Brief 1 → From the forum thread on Lisfranc fracture coding, copy the stretch from "## jdibble (May" through "for all help!".
Brief 2 → In the forum thread on Lisfranc fracture coding, which code did the doctor pick?

Selected excerpt →

━━━━━━━━━━━━━━━━━━━━━━━━━━━━━━

Thanks for any help on this!!


----------



## jjhamer1 (May 7, 2015)

*Lisfranc fracture dislocation*

Dislocation and fracture of same anatomical sight is common.

Dx - 825.29 - Fracture of tarsal/metatarsal bone, closed

28485-LT - Open treatment of metatarsal fracture, includes internal fixation, when performed

28465-LT X 4
Open treatment of tarsal bone fracture, includes internal fixation when performed, each


----------



## jdibble (May 8, 2015)

Thank you jjhamer! But now if you could just tell me why I would use the 28465 over the 28615? What in the note would direct me to one code over the other? Just wondering because the doctor picked the 28615 and I have to go back to him and show him the correct code and the reason why!

Thanks again for all help!


----------



## jjhamer1 (May 8, 2015)

━━━━━━━━━━━━━━━━━━━━━━━━━━━━━━

Data section →
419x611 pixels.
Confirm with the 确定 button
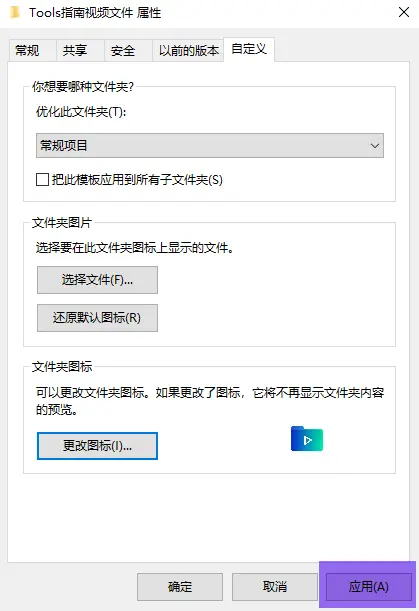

━━━━━━━━━━━━━━━━━━━━━━━━━━━━━━

Exercise response 1 →
## jdibble (May 8, 2015)

Thank you jjhamer! But now if you could just tell me why I would use the 28465 over the 28615? What in the note would direct me to one code over the other? Just wondering because the doctor picked the 28615 and I have to go back to him and show him the correct code and the reason why!

Thanks again for all help!

Exercise response 2 → 28615